Gazi Mustafa Kemal Atatürk’ün, Gaziantep’in kurtuluşunun 16’ncı yıldönümünde çektiği telgrafta ise Gaziantepliler için “Eğer bir gün millet, vatan ve cumhuriyetin yüksek çıkarları gerekirse, o çevre kahramanlarının geçmişte olduğundan daha yüksek kahramanlıklar göstermeye hazır olduklarına şüphem olmadığı bilinmelidir” veciz ifadelerini kullanarak bizleri bir kez daha gururlandırmıştır. Canımızdan aziz bildiğimiz vatanımıza, şanlı bayrağımıza, bölünmez bütünlüğümüze, kardeşliğimize ve cumhuriyetimize yönelecek her türlü tehdide karşı koyacağımızdan hiç kimsenin kuşkusu olmamalıdır. Cumhuriyetimizin banisi Gazi Mustafa Kemal’in övgülerine mazhar olmuş bir millet olarak bugüne kadar yaptığımız gibi bundan sonrada Gaziantep’imizi bütün alanlarda geliştirmek ve kalkındırmak, refah düzeyini yükseltmek için milli mücadele ve cumhuriyetimizin kuruluş ruhuna sımsıkı sarılmamız gerekiyor.
Kök ne kadar kuvvetli olursa, toprak ne kadar bereketli olursa gövde o kadar güçlü olacaktır. Dalları ve meyvesi geleceğe çok daha güçlü şekilde uzanacaktır. Dünyaya hak ve adalet getirmiş, güven ve özgürlük getirmiş ataların torunlarıyız. Bu aşkla, buradan aldığımız cesaretle, özgüvenle kalkınma yolumuza devam ediyoruz. İnanıyorum ki Gazi şehrin gazi torunları üzerine düşeni fazlasıyla yerine getirecek, elde ettikleri başarıları daima yineleyecek, tarihinden aldığı güçle 80 kardeş ilimize örnek olmaya devam edeceklerdir.

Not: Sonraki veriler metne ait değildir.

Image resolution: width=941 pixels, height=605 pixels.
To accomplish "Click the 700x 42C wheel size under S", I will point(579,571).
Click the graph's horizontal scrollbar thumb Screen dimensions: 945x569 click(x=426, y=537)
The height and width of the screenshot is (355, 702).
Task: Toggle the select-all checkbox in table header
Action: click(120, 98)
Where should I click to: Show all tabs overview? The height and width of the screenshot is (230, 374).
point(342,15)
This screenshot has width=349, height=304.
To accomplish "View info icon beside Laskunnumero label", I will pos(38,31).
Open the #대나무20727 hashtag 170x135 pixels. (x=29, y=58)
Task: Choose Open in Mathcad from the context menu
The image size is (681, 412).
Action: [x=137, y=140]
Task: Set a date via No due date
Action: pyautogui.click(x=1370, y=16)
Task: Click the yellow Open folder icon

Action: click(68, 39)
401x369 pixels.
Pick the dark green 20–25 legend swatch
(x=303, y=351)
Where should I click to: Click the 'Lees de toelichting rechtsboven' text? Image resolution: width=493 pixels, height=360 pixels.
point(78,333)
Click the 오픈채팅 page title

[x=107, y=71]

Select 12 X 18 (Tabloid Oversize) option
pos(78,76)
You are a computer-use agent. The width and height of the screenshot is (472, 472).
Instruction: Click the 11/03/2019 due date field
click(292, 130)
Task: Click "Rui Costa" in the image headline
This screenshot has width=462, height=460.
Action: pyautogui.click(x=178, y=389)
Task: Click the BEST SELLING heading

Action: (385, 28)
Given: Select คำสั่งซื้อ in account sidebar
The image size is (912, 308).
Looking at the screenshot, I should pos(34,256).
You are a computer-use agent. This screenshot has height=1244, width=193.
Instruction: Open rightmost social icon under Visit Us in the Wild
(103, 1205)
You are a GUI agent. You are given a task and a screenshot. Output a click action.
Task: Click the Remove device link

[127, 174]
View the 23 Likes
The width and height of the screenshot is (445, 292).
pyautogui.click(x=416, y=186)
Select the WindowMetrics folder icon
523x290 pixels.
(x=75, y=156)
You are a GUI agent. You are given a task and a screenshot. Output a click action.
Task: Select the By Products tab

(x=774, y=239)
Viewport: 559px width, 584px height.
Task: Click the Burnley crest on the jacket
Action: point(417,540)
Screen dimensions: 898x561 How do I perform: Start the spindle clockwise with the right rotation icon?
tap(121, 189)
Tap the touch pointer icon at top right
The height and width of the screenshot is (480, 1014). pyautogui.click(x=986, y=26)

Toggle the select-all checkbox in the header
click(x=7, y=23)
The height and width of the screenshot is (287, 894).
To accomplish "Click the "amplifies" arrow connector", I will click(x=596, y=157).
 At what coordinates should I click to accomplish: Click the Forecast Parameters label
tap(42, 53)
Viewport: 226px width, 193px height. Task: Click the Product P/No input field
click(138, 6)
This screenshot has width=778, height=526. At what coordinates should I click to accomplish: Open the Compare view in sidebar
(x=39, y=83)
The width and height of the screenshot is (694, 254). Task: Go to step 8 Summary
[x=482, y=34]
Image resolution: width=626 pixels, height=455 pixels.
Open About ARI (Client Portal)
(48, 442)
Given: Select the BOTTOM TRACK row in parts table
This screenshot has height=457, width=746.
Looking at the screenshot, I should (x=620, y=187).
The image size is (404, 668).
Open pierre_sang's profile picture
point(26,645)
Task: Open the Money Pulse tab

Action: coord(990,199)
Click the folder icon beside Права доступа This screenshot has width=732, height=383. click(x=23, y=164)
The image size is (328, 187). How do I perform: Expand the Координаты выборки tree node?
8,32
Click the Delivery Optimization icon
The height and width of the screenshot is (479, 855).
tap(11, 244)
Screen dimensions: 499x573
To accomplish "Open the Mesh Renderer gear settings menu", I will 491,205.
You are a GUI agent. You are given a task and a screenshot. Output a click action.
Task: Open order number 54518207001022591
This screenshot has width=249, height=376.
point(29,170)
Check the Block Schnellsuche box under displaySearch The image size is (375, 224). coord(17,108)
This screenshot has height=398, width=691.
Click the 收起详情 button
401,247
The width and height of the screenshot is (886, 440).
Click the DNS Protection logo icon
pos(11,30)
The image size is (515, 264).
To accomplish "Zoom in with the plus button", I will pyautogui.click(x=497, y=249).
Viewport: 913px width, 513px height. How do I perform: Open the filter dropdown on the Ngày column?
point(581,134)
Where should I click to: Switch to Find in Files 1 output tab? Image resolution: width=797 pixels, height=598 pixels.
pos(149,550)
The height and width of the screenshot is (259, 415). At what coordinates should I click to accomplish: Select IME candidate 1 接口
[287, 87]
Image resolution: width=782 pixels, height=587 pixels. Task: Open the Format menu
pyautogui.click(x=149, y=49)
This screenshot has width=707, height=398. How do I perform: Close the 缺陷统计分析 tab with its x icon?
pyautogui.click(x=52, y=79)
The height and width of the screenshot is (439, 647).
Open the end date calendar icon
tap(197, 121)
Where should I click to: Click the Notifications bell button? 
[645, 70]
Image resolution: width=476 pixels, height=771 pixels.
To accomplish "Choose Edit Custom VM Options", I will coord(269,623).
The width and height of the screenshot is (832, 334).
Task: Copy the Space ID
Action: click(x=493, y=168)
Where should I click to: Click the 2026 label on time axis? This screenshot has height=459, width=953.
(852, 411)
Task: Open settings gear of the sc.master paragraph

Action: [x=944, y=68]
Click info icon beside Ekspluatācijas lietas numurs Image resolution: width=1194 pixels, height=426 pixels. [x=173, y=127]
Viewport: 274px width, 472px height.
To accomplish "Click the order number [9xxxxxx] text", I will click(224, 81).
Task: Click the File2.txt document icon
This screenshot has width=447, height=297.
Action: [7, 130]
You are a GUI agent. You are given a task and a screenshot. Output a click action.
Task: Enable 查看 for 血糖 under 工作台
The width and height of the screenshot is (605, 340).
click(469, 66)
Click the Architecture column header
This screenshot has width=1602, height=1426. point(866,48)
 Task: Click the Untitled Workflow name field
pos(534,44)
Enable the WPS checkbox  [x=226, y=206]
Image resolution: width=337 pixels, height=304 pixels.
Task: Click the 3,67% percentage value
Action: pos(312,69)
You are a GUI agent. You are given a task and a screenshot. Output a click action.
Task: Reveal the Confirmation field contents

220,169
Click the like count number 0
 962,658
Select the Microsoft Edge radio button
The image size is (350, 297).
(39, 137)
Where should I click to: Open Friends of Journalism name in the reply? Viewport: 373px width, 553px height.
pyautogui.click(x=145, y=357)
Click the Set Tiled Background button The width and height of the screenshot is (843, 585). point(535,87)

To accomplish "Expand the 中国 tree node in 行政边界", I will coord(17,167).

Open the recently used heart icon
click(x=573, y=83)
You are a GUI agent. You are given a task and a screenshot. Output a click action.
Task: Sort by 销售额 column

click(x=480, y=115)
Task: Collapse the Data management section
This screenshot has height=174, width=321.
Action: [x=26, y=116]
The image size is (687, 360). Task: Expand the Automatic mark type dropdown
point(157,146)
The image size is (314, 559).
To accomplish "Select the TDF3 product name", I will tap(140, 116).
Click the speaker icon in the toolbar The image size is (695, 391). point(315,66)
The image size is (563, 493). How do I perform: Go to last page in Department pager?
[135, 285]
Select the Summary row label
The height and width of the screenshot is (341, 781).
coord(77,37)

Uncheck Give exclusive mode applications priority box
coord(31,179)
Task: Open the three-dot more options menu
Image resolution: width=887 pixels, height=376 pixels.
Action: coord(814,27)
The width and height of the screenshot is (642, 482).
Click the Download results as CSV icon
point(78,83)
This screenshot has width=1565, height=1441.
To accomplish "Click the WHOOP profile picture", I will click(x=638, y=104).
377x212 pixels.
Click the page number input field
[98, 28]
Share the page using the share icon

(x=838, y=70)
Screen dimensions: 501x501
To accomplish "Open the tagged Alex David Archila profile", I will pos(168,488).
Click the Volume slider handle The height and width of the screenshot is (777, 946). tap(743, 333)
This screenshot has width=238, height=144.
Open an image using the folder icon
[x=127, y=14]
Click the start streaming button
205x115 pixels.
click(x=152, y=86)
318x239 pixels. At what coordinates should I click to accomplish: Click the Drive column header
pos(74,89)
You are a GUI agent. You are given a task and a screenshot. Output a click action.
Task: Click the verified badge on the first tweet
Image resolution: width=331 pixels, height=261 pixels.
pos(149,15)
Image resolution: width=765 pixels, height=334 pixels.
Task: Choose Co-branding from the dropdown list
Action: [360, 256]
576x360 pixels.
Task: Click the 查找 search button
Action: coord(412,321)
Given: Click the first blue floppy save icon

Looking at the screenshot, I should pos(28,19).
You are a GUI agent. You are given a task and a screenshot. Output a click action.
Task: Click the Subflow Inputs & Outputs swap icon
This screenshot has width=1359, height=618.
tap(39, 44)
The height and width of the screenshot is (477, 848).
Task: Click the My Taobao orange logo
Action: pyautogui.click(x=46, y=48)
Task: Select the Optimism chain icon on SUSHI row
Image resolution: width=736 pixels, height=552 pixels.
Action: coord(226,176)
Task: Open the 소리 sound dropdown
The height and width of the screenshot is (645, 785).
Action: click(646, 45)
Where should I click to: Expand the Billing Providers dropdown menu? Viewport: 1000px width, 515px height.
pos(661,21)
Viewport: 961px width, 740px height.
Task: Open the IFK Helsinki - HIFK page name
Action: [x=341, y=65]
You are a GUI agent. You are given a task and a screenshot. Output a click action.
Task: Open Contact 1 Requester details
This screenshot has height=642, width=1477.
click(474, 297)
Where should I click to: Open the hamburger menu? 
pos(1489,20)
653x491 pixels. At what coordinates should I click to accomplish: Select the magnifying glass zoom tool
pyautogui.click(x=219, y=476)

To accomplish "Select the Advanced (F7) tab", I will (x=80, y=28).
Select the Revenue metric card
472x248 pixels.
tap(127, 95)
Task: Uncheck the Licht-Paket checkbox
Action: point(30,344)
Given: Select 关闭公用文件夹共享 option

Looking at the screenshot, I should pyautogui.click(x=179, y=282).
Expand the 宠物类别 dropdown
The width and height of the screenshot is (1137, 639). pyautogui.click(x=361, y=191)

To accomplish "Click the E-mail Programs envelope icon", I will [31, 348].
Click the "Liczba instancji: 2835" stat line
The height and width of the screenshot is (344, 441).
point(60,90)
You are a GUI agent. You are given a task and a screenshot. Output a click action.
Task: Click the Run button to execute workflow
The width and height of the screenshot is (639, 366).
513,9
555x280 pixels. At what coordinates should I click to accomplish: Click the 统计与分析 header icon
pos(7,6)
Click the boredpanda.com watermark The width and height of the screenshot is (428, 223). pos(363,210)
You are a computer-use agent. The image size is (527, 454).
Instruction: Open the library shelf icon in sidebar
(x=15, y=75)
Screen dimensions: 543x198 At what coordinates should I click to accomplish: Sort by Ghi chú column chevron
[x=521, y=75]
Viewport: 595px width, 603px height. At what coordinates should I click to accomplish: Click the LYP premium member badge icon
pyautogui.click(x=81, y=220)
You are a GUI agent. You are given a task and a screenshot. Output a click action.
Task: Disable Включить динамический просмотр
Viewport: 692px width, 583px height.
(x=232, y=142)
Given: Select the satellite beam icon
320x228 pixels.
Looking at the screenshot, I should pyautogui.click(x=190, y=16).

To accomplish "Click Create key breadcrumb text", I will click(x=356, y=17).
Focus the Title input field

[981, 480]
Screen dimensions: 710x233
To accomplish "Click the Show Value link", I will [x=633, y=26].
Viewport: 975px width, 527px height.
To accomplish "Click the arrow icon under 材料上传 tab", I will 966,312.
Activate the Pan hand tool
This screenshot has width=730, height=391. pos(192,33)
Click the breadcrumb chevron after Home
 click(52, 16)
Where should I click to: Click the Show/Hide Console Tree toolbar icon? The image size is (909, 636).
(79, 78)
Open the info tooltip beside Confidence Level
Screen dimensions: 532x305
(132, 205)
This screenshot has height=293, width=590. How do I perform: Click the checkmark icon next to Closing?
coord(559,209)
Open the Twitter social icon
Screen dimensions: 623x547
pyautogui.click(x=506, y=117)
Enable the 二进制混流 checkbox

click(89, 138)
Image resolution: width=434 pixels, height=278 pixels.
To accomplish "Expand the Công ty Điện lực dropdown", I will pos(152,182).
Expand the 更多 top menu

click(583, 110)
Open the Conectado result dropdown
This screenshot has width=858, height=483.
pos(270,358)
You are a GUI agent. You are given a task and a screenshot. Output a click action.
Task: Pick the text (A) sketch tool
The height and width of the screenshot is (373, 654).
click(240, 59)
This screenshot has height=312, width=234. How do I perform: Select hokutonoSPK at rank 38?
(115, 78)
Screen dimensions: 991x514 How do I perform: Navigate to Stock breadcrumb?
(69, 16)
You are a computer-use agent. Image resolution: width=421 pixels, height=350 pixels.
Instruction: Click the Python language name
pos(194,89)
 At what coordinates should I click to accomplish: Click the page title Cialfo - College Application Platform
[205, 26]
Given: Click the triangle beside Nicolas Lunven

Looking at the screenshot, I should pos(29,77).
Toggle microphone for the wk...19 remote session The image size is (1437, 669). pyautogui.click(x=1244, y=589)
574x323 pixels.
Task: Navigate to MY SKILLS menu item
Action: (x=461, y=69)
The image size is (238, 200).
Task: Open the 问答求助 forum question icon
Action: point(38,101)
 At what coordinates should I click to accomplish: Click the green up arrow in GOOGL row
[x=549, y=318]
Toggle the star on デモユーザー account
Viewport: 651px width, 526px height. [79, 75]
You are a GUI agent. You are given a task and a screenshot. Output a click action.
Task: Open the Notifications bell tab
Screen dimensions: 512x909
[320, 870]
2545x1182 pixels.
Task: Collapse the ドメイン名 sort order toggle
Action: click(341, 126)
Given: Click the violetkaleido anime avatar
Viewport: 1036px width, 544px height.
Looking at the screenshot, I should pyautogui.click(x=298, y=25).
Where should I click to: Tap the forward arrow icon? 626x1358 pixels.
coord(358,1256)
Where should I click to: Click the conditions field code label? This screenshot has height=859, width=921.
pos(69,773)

Bu düşüncelerle; başta Cumhuriyetimizin Kurucusu Gazi Mustafa Kemal Atatürk olmak üzere, silah arkadaşlarını, ülkemizin bekası uğrunda şehadete eren aziz şehitlerimizi rahmetle, gazilerimizi minnetle anıyor, iki gazinin buluşmalarının 92’nci yıl dönümünü gönülden kutluyorum.